El australiano – Sergio Dahbar

Por: Sergio Dahbar

Hay ciertos crímenes de los que resulta difícil escapar. Esta semana,SegioDahbar_reducido_400x400 (2) desafiando el insomnio, corría por la pista del canal por cable a alta velocidad, cuando me detuve en una película que no había visto, El clan, del argentino Pablo Trapero (Mundo grúa; Elefante blanco). Conocía su existencia porque ganó el León de Plata en el Festival de Venecia y un Goya español, y porque fue una de las más taquilleras de los últimos años.

El clan es una ficción que tiene su origen en una historia de la vida real, el caso de la familia argentina Puccio, que entre 1982 y 1985 -período en que la nación del Sur regresó a la democracia- secuestró y asesinó a tres empresarios que eran sus vecinos en el barrio bonaerense San Isidro.

Los Puccio era una familia tipo de clase media. El pater familias, Arquímedes, se había graduado de contador, pero también fue diplomático menor. Recibió un premio de Juan Domingo Perón por ser el funcionario más joven de su época.

En su juventud Arquímedes coqueteó con la derecha ultranacionalista Tacuara y más tarde con la Alianza Anticomunista Argentina (Triple A). Era un hombre cercano a los militares que desaparecieron gente en los años setenta.

El clan Puccio estaba conformado por la familia (Arquímedes, esposa, cinco hijos), el militar retirado  Rodolfo Franco y dos amigos, Guillermo Fernández Laborde y Roberto Oscar Díaz. Todos participaron en los secuestros extorsivos y eran cómplices de los crímenes que cometieron.

El clan Puccio secuestro a cuatro empresarios: Ricardo Manoukian, Eduardo Aulet,  Emilio Naum y Nélida Bollini de Prado. En los tres primeros casos pidieron rescates en dólares, los cobraron y después los asesinaron a sangre fría. Cuando iban a recibir el dinero por la señora Bollini de Prado fueron capturados por la policía y la banda quedó desmantelada.

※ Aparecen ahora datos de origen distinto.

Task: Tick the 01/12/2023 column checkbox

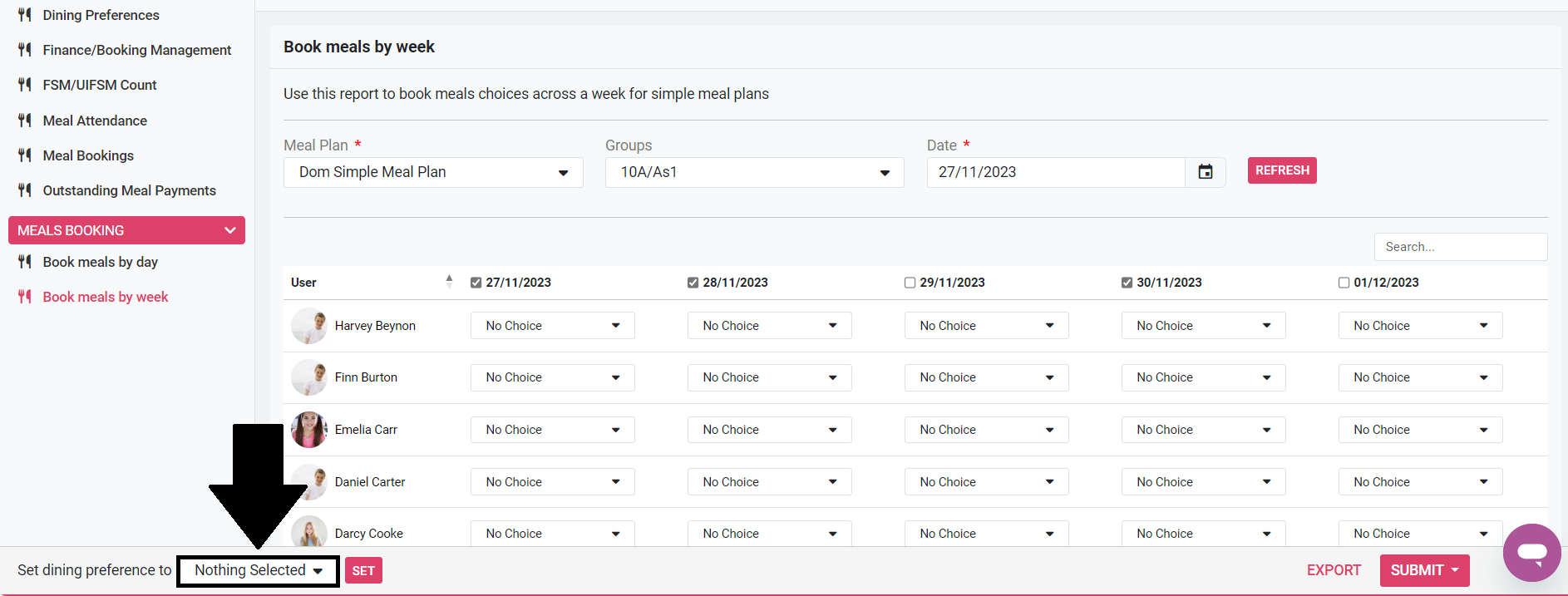Action: tap(1344, 283)
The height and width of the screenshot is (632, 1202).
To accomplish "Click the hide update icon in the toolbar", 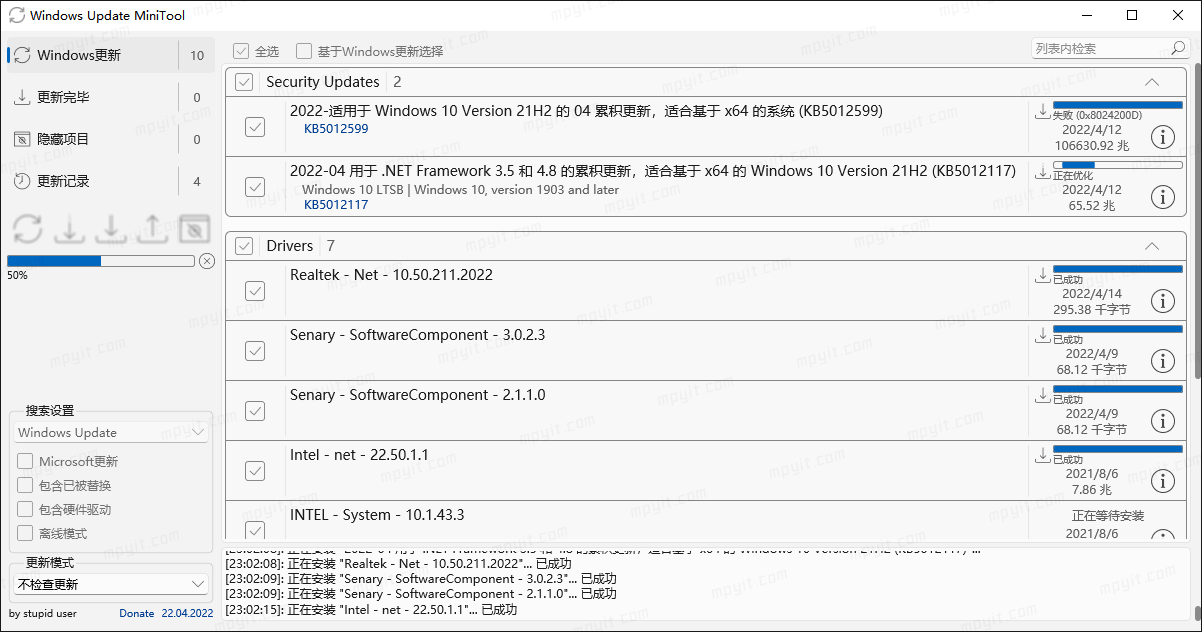I will pos(193,229).
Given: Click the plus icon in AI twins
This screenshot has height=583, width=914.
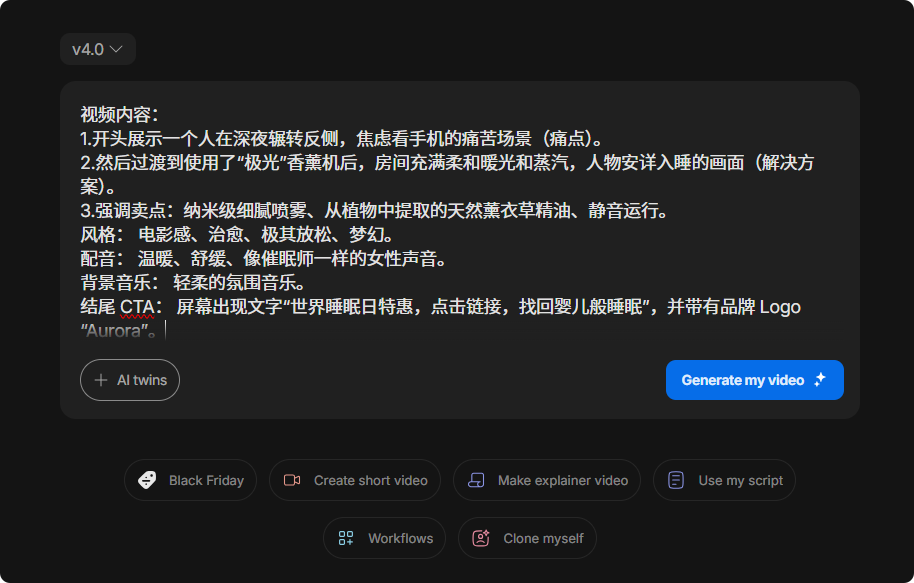Looking at the screenshot, I should pyautogui.click(x=101, y=380).
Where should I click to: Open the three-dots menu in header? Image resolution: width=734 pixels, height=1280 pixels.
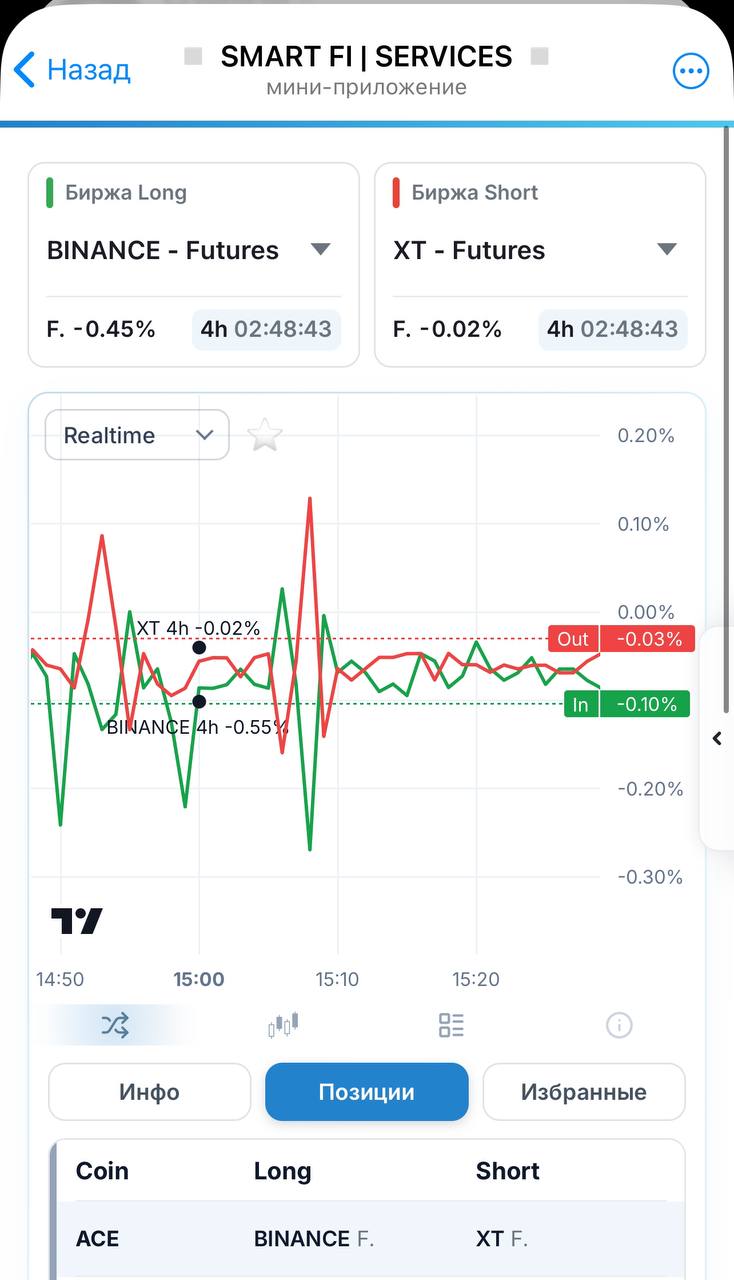pos(690,71)
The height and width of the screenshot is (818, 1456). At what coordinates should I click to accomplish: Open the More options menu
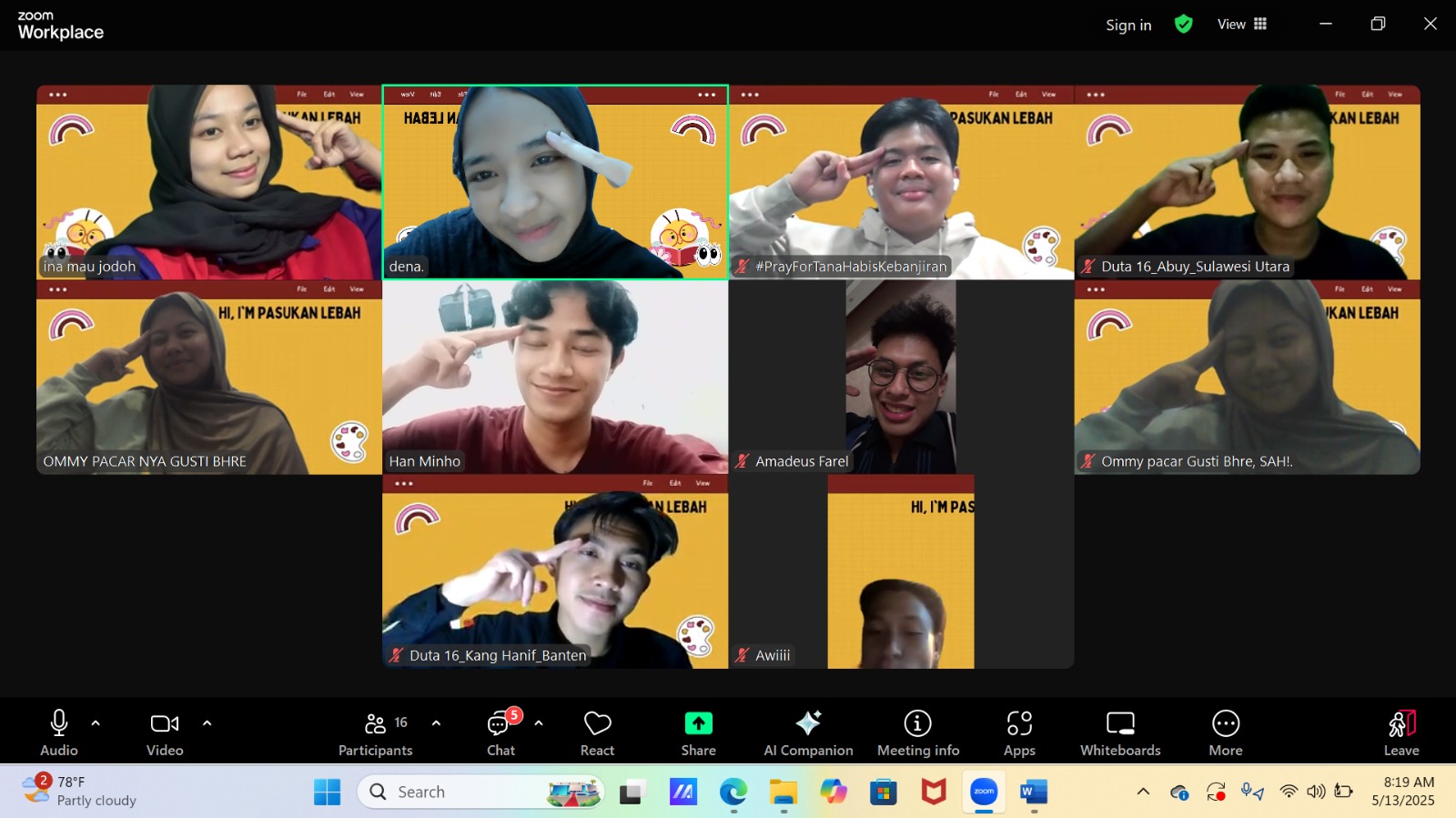[x=1225, y=732]
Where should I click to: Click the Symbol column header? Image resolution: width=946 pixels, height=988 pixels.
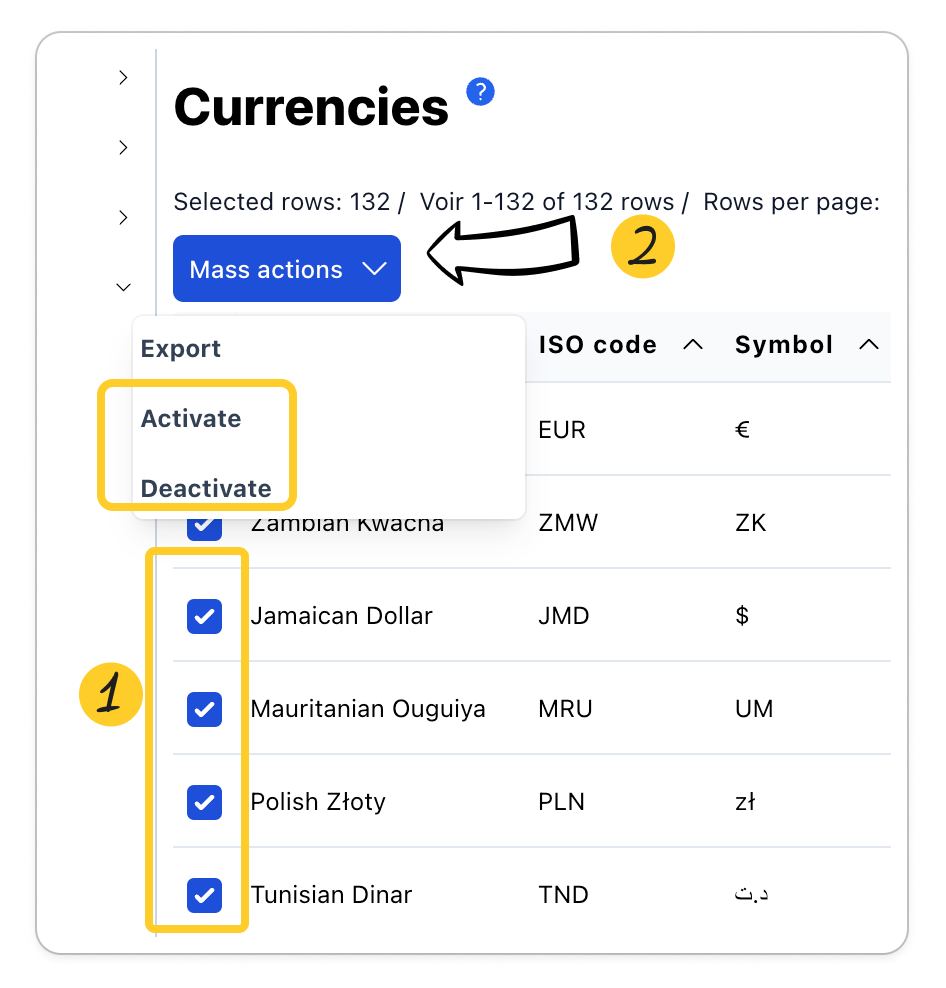pos(784,345)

A medida que pasaban las imágenes de Trapero, recordé por qué me había impresionado esta vuelta de tuerca de la banalidad del mal: los Puccio secuestraban a sus víctimas y las escondían en su casa. En el baño, ocultas por las cortinas de la ducha. En esos días, continuaban sus rutinas sin pestañear. Desayunaban, almorzaban y cenaban rutinariamente. Nada los perturbaba.

Arquímedes Puccio le sube algo de comida al rehén Manoukian, pero antes se detiene en el cuarto de su hija y con un tono cariñoso le recuerda que en minutos van a cenar. Podrán ser asesinos pero las buenas costumbres se mantienen.

El líder del clan acostumbraba a barrer la acera de la casa con una escoba. Todos los vecinos se impresionaban con lo cuidadoso que era este buen hombre. Era notable cómo ayudaba a su mujer. Nadie podía imaginar entonces que ese tic era una forma de vigilar que todo estuviera en orden en esa cuadra y no hubiera nadie tratando de husmear en sus asuntos más oscuros.

De repente entendí que los Puccio eran un síntoma de lo que se había naturalizado en la dictadura argentina, cuando se volvió práctica común y corriente secuestrar gente y asesinarla. Eso es lo que hacía el gobierno argentino entre 1976 y 1983. Y eso fue lo que hizo este clan como rutina macabra.

El final no pudo ser menos cruento. El clan completo fue a la cárcel. El psicópata mayor nunca reconoció los cargos, se graduó de abogado en la cárcel y salió en libertad en 2008. Siempre defendió que era un patriota. Evangelista, cerró los ojos en un pueblo de La Pampa. Nadie reclamó su cuerpo. Fue enterrado en una fosa común. Una hija murió de cáncer. El mayor intentó suicidarse infructuosamente y falleció de neumonía.

 Hubo una excepción. Guillermo, el hijo menor. El único que demostró tener un cable a tierra. Huyó a Australia. Nunca más nadie supo de él. Se quejaba de que algo en su familia no andaba bien. Sabía de lo que hablaba.